Erasing the Permanent Ink
“But who cares?” “If everybody understands each other, it’s fine, right?” “Plenty of people use the term like this.” Etc. That’s the usual response every term-change proposals have. Especially in gaming. “Metroidvania”, “MOBA”, “Beat-them-all”, and “Traditional Fighters”. All of those terms are used incorectly, or have very poor and vague meanings, but all are used currently by tons of very respectable people within the gaming and esport business.
But that article hasn’t been written for being right or accurate. It’s really hard to translate huge concepts into very short terms, for the sake of convenience. The main reason I’m writing this is because I feel concerned. That term allows a lot of misconceptions, which are the base of a lot of false reasoning.
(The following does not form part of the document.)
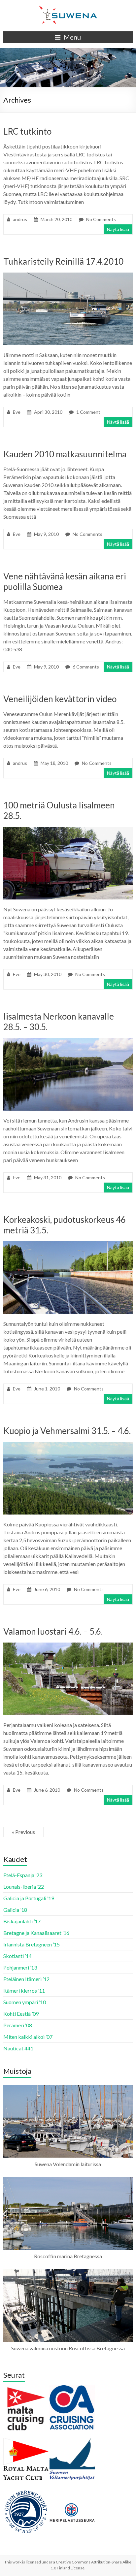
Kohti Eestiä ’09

It’s completely useless to bash one side of the fence, just for the sake of put a better shine on a community. The PFC and FGC can both co-exist within their own circles, scenes and events, just like tons of competitive game genres have tons of different scenes that barely communicate between each other.
For my part, I try to stand as far from the term or the notion “Traditional” as possible, when it comes to fighting games. (What the heck is “Traditional” about Guilty Gear?) Instead, I use “Arcade-based Fighters”. It rolls less on the tongue, I admit, but it underlines the main roots of the genre. It doesn’t disrespect Smash as a fighting game, and it doesn’t describe the community’s overall style of gameplay.
Because I think it’s the most important thing, here. Respect. Both of our respective communities, and the communities near us.